Sunday, November 30, 2008

International Center in Valparaiso

International center coming to Valpo

We know this family, and are proud of their efforts ... Go Davisons!

VALPARAISO | Duane Davison and a small group of volunteers worked off their Thanksgiving meals Friday by ripping out the flooring in a 128-year-old house just east of Morgan Boulevard along the north side of Lincolnway. (sorry for bad photo, NWI Times has the worst photos and tries to sell them online ... another case of totally misunderstanding online media)

Davison purchased the house at 309 E. Lincolnway a year and a half ago to fulfill his dream of opening an international center that will bring together Valparaiso University, the local community and international residents of the area.

Where others now see unfinished floors, piles of construction debris and exposed beams, Davison sees a variety of ethnic groups hosting cooking, language and dance classes.

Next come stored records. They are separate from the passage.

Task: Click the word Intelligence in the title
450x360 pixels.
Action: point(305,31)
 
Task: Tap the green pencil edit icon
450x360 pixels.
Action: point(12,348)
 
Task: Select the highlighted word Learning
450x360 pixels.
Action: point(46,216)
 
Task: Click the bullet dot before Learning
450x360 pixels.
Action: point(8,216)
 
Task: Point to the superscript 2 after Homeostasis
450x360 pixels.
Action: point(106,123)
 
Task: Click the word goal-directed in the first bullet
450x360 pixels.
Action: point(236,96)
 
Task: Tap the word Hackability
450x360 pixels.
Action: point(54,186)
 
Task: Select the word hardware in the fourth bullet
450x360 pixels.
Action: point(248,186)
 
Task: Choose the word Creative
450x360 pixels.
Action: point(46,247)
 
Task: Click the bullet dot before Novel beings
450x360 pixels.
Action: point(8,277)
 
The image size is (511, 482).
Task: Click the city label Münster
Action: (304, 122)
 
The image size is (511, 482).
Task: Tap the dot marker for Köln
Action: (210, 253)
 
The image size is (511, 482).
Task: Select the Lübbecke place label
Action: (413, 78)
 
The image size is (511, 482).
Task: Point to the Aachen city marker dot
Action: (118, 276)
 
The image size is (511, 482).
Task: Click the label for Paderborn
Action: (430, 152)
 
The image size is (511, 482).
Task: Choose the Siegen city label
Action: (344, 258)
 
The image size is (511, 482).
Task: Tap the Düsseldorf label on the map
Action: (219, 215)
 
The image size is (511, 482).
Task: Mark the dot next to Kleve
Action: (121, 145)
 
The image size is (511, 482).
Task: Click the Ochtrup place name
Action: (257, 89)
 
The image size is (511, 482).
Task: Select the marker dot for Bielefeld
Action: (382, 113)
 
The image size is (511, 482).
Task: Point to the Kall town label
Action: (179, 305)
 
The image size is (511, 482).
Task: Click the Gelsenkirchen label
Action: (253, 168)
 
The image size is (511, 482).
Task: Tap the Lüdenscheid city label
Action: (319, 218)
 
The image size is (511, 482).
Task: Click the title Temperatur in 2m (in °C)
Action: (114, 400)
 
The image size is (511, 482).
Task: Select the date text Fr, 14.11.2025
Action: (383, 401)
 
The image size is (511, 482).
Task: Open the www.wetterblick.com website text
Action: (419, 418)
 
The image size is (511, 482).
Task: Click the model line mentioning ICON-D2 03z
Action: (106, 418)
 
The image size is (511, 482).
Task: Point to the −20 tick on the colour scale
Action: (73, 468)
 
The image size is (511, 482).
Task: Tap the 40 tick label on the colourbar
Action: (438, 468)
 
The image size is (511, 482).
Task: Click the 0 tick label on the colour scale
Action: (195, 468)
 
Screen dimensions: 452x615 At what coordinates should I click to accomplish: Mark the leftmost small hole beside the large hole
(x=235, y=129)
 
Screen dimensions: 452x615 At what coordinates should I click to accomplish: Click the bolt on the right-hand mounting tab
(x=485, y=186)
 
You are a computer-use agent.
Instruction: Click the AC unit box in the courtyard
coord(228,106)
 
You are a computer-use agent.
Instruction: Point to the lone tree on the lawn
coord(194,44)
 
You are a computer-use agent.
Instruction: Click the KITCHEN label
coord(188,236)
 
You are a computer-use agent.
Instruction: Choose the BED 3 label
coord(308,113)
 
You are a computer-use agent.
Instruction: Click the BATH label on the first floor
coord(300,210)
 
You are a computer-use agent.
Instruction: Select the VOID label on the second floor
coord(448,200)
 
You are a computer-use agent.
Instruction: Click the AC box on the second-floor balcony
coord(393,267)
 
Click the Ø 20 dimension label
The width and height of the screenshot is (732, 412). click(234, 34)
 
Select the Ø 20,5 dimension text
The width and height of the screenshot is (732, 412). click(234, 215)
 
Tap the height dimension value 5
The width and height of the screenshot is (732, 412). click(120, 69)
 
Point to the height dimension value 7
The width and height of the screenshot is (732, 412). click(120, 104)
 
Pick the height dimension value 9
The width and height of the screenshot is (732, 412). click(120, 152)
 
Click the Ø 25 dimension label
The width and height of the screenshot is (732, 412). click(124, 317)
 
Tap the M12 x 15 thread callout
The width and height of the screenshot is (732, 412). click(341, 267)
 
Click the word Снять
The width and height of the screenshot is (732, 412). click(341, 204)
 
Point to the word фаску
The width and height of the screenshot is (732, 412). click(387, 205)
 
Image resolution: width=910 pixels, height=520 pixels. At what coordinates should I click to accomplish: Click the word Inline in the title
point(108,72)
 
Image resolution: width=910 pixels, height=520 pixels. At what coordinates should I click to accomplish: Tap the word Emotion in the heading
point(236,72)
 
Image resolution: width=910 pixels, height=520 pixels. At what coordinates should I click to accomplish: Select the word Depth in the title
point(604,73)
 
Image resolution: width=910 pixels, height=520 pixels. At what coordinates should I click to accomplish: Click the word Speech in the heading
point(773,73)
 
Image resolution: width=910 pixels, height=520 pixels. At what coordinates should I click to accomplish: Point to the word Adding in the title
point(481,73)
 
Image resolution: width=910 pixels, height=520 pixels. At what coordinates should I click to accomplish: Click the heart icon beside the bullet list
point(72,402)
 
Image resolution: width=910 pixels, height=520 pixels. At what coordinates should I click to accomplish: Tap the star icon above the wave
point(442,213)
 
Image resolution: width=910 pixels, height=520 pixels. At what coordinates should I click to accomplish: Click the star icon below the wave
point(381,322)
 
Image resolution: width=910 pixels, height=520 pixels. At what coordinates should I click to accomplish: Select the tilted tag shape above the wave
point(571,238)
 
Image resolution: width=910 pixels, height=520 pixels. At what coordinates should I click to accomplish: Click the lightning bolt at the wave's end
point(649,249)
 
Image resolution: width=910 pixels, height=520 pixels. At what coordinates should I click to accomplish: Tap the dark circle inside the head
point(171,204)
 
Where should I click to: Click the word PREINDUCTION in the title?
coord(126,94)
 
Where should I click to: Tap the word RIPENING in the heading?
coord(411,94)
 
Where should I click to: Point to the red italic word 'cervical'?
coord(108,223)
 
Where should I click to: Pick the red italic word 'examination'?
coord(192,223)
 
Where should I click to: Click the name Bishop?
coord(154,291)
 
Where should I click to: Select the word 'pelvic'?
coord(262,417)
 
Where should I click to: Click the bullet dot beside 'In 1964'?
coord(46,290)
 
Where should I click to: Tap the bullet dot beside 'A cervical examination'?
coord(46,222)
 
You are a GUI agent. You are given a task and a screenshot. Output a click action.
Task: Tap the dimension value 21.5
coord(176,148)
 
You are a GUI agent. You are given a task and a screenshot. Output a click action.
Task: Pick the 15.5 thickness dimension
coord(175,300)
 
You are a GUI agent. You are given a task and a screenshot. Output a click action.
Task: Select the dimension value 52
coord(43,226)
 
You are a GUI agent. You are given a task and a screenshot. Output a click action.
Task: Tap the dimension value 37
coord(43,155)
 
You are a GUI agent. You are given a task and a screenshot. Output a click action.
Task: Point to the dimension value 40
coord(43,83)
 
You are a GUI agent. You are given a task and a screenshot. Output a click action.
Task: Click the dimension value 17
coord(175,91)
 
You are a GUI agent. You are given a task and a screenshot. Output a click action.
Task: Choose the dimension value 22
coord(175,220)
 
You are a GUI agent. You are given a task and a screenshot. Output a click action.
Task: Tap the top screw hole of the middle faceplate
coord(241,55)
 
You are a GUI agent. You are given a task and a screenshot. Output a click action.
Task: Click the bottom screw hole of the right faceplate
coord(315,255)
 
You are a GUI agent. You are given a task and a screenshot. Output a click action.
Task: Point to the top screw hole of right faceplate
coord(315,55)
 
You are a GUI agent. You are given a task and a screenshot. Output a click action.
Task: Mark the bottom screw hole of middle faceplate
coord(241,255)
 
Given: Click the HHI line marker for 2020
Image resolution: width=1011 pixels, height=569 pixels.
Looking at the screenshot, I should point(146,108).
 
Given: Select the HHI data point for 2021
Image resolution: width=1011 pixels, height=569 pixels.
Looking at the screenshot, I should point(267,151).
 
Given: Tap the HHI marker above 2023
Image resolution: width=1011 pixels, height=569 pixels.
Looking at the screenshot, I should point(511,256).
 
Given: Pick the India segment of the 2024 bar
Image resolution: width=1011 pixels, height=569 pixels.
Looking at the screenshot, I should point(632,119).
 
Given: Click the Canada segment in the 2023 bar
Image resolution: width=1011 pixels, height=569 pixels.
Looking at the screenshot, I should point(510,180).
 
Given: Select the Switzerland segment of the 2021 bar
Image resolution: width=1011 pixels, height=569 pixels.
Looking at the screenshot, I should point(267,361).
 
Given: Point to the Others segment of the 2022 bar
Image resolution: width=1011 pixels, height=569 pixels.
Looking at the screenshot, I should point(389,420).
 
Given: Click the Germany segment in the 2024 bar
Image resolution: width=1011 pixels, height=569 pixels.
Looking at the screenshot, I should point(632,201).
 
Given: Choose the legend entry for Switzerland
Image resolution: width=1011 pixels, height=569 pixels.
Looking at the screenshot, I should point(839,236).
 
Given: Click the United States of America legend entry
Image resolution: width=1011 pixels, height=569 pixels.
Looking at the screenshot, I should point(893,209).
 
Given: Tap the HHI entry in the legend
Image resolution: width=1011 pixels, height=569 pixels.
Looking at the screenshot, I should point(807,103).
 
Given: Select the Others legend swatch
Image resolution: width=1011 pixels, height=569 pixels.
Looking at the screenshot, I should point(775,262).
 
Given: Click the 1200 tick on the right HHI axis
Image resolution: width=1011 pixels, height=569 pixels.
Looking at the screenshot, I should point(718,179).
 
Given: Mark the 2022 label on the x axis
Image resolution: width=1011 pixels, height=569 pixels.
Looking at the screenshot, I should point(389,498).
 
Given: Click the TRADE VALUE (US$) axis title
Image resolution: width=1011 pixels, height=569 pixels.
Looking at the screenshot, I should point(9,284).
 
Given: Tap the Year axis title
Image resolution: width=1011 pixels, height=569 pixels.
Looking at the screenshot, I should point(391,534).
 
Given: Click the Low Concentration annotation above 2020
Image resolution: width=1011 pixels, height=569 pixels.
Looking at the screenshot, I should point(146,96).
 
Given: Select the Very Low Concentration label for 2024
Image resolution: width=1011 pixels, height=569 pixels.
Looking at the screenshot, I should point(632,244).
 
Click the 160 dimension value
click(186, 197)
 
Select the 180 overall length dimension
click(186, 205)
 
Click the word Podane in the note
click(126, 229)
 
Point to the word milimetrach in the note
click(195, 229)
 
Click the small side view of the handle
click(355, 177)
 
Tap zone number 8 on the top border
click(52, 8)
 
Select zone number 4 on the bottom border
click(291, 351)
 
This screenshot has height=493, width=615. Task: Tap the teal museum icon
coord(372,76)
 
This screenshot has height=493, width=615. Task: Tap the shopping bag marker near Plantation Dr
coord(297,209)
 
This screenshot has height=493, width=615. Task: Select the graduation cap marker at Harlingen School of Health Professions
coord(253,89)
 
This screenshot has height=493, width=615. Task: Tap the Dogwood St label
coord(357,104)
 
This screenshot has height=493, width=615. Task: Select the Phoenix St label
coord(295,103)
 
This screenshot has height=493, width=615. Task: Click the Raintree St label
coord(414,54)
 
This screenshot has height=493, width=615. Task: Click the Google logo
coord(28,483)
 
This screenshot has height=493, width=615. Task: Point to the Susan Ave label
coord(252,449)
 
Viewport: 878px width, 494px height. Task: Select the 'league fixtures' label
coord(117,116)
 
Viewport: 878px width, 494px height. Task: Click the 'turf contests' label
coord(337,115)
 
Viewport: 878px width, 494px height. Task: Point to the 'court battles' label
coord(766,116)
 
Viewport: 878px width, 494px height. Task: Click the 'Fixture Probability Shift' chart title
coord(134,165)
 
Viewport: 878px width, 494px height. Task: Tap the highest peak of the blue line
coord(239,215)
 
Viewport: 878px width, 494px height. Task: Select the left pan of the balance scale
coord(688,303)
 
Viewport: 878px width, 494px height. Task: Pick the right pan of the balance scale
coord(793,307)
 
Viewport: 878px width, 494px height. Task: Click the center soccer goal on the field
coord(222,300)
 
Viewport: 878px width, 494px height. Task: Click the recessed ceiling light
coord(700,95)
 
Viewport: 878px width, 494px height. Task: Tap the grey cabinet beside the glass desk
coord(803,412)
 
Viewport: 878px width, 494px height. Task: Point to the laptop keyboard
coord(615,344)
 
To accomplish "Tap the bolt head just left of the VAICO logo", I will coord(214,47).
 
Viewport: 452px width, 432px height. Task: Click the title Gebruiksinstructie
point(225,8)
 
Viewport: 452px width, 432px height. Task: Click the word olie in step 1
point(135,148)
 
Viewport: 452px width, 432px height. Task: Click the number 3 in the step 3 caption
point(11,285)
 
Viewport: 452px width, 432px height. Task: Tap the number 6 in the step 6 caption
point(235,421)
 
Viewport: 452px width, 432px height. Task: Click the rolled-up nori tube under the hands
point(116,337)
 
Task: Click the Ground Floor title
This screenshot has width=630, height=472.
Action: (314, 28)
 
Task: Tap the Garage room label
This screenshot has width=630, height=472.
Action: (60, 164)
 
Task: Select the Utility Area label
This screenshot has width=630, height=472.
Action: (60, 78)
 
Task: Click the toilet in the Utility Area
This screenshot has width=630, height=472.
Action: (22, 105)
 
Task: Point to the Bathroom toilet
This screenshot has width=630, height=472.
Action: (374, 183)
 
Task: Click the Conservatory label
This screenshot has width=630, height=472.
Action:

He also envisions being able to stop in on any given evening to find discussions on current events or a group of sports fans watching an international soccer game.

"Sports are another thing that brings people together internationally," Davison said.

The Valparaiso International Center is not slated to open its doors until early spring, but those who are curious can take a peek Friday through Sunday when the facility hosts a fair-trade craft fair. The fair runs 4-9 p.m. Friday, 10 a.m. to 4 p.m. Saturday and noon to 4 p.m. Sunday.

Davison said the idea of the center stems from the eight and half years he spent travelling through 80 countries before settling down in Valparaiso with his wife, Frieda, and four children. He said he wants his children to have a more broad cultural experience than they otherwise may have in the area.

Unlike other cultural centers in the region that focus on one ethnic group, Davison said the VIC will be open to all. He hopes to have a different cultural group take over the center each month and offer their own unique experience.

He is excited about the downtown location, which is accessible by pedestrians and those relying on the local V-Line bus service.

"We want people to open up and have a dialogue with each other," Davison said.